Read, write and join or combine images. All image functions are vectorized, meaning they operate either on a single frame or a series of frames (e.g. a collage, video, or animation). The Magick++ documentation explains meaning of each function and parameter.

Usage

image_read(path, density = NULL, depth = NULL)

image_write(image, path = NULL, format = NULL, quality = NULL, depth = NULL, density = NULL, flatten = FALSE)

image_display(image, animate = TRUE)

image_browse(image, browser = getOption("browser"))

image_append(image, stack = FALSE)

image_average(image)

image_coalesce(image)

image_flatten(image, operator = NULL)

image_fft(image)

image_map(image, map, dither = FALSE)

image_montage(image)

image_morph(image, frames)

image_mosaic(image, operator = NULL)

image_join(...)

image_info(image)

image_animate(image, fps = 10, loop = 0, dispose = c("background", "previous", "none"))

Arguments

path

file path, URL, or raw array or nativeRaster with image data

density

resolution to render pdf or svg

depth

image depth. Must be 8 or 16

image

object returned by image_read

format

output format such as png, jpeg, gif or pdf. Can also be a bitmap type such as rgba or rgb.

quality

number between 0 and 100 for jpeg quality. Defaults to 75.

flatten

should image be flattened before writing? This also replaces transparency with background color.

animate

support animations in the X11 display

browser

argument passed to browseURL

stack

place images top-to-bottom (TRUE) or left-to-right (FALSE)

operator

string with a composite operator.

map

reference image to map colors from

dither

set TRUE to enable dithering

frames

number of frames to use in output animation

...

images or lists of images to be combined into a image

fps

frames per second

loop

how many times to repeat the animation. Default is infinite.

dispose

frame disposal method. See documentation

Details

Besides these functions also R-base functions such as c(), [, as.list(), as.raster(), rev, length, and print can be used to work with image frames. See transformations for vectorized image manipulation functions such as cutting and applying effects.

Some configurations of ImageMagick++ support reading SVG files but the rendering is not always very pleasing. Better results can be obtained by first rendering svg to a png using the rsvg package.

References

Magick++ Image STL: https://www.imagemagick.org/Magick++/STL.html

See Also

Other image: transformations

Examples

Run this code
# NOT RUN {
# Download image from the web
frink <- image_read("https://jeroen.github.io/images/frink.png")
worldcup_frink <- image_fill(frink, "orange", "+100+200", 30000)
image_write(worldcup_frink, "output.png")

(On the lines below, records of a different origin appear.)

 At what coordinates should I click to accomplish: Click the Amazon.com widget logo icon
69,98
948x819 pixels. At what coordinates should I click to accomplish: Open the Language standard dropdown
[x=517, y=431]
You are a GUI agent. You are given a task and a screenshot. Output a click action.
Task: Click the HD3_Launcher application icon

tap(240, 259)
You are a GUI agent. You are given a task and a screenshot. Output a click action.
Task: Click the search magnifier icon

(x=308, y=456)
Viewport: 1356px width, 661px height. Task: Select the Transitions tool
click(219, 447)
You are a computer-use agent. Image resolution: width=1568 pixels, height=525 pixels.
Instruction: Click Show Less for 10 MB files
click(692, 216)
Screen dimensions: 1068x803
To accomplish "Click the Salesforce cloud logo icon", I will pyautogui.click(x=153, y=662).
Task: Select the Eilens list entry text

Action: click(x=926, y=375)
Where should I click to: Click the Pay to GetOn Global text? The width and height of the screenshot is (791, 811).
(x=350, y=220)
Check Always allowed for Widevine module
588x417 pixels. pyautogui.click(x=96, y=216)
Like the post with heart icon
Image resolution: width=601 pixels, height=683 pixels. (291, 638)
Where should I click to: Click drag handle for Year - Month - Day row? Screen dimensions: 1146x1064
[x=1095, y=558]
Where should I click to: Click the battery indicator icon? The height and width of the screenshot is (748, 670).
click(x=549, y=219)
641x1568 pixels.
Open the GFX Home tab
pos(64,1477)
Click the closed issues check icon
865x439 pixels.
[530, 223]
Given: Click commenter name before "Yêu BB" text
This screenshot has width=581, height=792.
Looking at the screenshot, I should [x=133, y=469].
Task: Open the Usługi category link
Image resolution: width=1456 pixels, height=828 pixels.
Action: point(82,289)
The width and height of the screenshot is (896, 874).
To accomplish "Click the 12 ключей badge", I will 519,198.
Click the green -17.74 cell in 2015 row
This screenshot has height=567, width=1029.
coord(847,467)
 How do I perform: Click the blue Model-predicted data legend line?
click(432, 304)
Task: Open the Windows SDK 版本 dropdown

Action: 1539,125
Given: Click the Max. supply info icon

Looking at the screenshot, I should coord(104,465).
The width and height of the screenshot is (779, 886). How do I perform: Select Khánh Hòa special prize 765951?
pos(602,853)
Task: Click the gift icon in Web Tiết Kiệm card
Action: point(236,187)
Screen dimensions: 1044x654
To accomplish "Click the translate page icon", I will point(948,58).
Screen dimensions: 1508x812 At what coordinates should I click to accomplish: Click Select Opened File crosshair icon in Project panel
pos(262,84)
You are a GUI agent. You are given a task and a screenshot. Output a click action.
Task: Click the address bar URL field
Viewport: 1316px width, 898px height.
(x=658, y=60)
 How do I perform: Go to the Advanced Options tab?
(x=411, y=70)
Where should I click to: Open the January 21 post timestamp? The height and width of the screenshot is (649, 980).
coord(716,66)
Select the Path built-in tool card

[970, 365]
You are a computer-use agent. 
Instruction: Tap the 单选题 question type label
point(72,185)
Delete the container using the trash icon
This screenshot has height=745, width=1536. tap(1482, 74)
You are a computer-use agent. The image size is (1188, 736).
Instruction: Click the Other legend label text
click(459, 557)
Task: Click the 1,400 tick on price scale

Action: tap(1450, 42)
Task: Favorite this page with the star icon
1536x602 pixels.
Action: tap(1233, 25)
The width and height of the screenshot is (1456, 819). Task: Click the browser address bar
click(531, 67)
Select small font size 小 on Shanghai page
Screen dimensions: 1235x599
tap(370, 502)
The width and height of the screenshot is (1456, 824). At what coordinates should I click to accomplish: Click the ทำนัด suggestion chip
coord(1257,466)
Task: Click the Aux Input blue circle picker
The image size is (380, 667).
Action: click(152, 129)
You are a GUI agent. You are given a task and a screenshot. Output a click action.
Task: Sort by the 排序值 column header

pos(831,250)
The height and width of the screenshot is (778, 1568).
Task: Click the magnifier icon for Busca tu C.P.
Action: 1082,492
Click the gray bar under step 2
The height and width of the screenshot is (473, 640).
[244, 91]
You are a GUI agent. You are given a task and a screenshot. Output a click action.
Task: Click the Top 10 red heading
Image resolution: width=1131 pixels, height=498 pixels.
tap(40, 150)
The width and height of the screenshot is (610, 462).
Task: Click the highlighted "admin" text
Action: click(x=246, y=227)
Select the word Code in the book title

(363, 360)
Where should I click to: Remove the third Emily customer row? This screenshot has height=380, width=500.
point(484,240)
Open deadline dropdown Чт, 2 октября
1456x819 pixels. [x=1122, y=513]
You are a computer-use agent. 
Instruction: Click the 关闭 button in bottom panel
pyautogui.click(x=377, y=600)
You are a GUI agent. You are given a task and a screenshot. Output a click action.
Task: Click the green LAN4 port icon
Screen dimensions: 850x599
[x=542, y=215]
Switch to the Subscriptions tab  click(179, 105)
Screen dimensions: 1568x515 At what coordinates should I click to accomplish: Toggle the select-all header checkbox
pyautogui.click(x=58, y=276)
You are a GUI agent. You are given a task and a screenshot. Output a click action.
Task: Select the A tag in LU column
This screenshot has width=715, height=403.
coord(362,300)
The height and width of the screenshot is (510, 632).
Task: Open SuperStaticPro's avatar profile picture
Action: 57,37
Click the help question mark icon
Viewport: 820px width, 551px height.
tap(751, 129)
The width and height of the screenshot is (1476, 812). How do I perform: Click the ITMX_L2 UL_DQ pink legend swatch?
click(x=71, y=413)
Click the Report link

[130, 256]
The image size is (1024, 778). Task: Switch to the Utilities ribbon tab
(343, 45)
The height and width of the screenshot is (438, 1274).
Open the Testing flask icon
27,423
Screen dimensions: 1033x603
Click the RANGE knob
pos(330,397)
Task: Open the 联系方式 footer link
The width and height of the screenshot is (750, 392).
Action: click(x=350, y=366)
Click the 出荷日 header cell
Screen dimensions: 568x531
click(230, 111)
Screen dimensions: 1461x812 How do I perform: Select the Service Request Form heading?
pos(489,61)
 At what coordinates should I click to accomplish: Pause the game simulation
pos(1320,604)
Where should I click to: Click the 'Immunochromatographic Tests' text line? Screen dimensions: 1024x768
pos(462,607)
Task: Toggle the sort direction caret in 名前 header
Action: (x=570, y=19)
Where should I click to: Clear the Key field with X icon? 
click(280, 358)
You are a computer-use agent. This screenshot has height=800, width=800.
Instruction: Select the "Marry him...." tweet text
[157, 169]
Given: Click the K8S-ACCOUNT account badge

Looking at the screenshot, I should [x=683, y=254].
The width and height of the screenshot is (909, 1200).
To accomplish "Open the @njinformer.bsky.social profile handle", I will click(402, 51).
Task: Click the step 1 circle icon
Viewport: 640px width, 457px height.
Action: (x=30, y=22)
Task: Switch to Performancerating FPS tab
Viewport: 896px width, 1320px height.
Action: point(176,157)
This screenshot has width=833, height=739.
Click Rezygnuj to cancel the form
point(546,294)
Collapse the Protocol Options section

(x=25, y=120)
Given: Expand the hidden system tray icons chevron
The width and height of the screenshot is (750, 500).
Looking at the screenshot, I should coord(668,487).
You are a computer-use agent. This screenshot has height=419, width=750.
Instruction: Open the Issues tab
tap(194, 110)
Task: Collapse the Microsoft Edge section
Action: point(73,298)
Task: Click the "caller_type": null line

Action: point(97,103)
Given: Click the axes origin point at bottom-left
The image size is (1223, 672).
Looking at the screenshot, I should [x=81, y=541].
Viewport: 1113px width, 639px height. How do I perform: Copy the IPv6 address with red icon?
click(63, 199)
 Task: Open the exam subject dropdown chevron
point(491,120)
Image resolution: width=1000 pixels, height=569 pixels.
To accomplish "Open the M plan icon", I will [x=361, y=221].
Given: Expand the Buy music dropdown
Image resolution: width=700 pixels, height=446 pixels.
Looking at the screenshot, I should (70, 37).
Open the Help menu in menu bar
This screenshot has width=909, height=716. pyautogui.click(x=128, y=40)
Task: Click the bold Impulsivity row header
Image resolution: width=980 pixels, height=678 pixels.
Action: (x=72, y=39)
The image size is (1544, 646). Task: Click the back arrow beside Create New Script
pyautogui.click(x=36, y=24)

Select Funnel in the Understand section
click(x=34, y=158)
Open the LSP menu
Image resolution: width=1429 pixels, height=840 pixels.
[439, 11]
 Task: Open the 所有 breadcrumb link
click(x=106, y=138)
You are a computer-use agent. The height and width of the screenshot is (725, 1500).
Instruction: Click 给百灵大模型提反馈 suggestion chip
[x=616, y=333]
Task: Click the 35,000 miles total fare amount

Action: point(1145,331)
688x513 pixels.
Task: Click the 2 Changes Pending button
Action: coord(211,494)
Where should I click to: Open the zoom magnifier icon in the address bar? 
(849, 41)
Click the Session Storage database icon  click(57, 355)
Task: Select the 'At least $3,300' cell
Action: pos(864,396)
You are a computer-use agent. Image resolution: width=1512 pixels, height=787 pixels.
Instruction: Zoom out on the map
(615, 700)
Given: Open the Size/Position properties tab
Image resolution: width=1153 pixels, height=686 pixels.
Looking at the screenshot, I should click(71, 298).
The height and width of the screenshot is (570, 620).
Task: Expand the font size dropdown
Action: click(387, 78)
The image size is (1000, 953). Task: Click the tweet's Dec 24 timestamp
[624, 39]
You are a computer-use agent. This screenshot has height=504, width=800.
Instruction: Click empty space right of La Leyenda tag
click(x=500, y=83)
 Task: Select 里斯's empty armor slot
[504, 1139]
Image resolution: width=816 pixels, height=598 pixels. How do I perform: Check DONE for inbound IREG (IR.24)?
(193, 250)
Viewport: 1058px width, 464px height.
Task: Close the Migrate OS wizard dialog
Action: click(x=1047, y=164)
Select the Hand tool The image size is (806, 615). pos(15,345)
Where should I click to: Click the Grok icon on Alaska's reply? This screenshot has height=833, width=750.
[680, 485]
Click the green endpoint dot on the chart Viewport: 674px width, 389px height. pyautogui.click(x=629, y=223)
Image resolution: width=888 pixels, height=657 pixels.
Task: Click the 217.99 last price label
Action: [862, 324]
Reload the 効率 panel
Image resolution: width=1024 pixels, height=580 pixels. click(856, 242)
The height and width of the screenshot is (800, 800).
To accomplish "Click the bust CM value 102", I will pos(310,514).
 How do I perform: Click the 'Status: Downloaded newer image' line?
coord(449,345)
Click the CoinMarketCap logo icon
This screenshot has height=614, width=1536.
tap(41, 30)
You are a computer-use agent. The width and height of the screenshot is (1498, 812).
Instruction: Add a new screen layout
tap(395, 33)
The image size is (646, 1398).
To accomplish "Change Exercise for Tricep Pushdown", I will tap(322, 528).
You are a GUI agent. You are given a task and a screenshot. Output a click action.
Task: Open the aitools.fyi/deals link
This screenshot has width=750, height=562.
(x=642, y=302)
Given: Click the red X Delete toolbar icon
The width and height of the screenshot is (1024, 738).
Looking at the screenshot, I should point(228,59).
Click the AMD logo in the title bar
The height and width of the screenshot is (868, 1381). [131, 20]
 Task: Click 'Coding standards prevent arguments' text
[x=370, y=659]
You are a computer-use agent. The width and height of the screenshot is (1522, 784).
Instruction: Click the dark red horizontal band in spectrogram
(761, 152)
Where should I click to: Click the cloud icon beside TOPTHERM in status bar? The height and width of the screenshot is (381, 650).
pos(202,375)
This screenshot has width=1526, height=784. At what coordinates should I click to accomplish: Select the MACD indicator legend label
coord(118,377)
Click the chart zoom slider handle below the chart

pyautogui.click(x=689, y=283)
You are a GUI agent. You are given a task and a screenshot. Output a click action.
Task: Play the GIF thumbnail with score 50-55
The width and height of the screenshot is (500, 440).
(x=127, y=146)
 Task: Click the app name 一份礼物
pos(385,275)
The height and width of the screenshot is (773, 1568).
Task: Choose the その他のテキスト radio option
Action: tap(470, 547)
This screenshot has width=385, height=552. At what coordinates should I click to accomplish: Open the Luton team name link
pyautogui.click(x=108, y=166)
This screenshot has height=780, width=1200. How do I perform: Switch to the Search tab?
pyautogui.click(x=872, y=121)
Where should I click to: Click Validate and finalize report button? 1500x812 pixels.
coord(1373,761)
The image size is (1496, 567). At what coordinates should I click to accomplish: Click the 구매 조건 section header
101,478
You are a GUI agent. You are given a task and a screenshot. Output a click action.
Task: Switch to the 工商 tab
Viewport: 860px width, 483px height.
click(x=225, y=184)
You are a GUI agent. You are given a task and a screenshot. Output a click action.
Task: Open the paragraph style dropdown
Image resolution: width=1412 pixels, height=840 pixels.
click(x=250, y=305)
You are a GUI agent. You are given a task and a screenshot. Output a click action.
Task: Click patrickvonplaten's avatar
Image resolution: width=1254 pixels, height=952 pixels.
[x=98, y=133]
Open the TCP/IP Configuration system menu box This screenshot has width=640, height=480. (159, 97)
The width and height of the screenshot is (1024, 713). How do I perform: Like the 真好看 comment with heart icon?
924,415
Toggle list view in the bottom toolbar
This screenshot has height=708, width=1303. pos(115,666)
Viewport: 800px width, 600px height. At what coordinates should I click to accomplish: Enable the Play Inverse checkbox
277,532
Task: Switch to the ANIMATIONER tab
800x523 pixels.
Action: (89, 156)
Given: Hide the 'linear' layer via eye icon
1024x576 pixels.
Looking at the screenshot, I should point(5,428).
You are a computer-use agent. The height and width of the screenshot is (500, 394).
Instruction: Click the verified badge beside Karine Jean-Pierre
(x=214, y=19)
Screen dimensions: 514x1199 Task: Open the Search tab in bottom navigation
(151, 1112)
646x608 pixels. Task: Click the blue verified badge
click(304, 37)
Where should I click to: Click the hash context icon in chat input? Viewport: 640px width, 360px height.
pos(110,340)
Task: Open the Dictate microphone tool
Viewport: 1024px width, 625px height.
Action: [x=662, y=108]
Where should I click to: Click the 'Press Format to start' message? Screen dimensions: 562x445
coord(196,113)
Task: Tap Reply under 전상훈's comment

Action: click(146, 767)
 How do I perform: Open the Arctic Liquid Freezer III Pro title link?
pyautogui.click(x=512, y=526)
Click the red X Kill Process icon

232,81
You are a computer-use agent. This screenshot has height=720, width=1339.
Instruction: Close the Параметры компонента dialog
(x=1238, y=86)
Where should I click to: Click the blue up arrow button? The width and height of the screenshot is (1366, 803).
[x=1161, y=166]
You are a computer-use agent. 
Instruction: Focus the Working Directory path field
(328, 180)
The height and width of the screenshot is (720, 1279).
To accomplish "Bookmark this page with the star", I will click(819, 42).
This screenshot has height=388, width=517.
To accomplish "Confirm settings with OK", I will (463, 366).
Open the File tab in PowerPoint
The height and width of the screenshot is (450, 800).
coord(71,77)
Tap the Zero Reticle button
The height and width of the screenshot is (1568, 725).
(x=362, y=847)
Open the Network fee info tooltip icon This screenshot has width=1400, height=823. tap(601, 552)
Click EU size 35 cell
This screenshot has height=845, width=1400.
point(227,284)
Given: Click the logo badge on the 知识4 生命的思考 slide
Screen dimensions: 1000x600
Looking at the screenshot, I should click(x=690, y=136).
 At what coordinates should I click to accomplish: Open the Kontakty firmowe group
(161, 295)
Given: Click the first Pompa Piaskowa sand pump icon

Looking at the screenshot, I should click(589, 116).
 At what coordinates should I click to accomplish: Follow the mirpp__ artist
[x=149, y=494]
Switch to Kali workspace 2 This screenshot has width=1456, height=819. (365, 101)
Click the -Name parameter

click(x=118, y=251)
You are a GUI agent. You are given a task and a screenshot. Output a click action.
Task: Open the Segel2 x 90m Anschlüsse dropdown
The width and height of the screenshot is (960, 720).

# Plot to graphics device via legacy raster format
raster <- as.raster(frink)
par(ask=FALSE)
plot(raster)

# Read bitmap arrays
curl::curl_download("https://www.r-project.org/logo/Rlogo.png", "Rlogo.png")
image_read(png::readPNG("Rlogo.png"))

curl::curl_download("https://jeroen.github.io/images/example.webp", "example.webp")
image_read(webp::read_webp("example.webp"))

curl::curl_download("http://jeroen.github.io/images/tiger.svg", "tiger.svg")
image_read(rsvg::rsvg("tiger.svg"))
# Create thumbnails from GIF
banana <- image_read("https://jeroen.github.io/images/banana.gif")
length(banana)
image_average(banana)
image_flatten(banana)
image_append(banana)
image_append(banana, stack = TRUE)

# Append images together
image_append(image_scale(c(image_append(banana[c(1,3)], stack = TRUE), frink)))
# Combine with another image
logo <- image_read("https://www.r-project.org/logo/Rlogo.png")
oldlogo <- image_read("https://developer.r-project.org/Logo/Rlogo-3.png")

# Create morphing animation
both <- image_scale(c(oldlogo, logo), "400")
image_average(image_crop(both))
image_animate(image_morph(both, 10))
# Basic compositions
image_composite(banana, image_scale(logo, "300"))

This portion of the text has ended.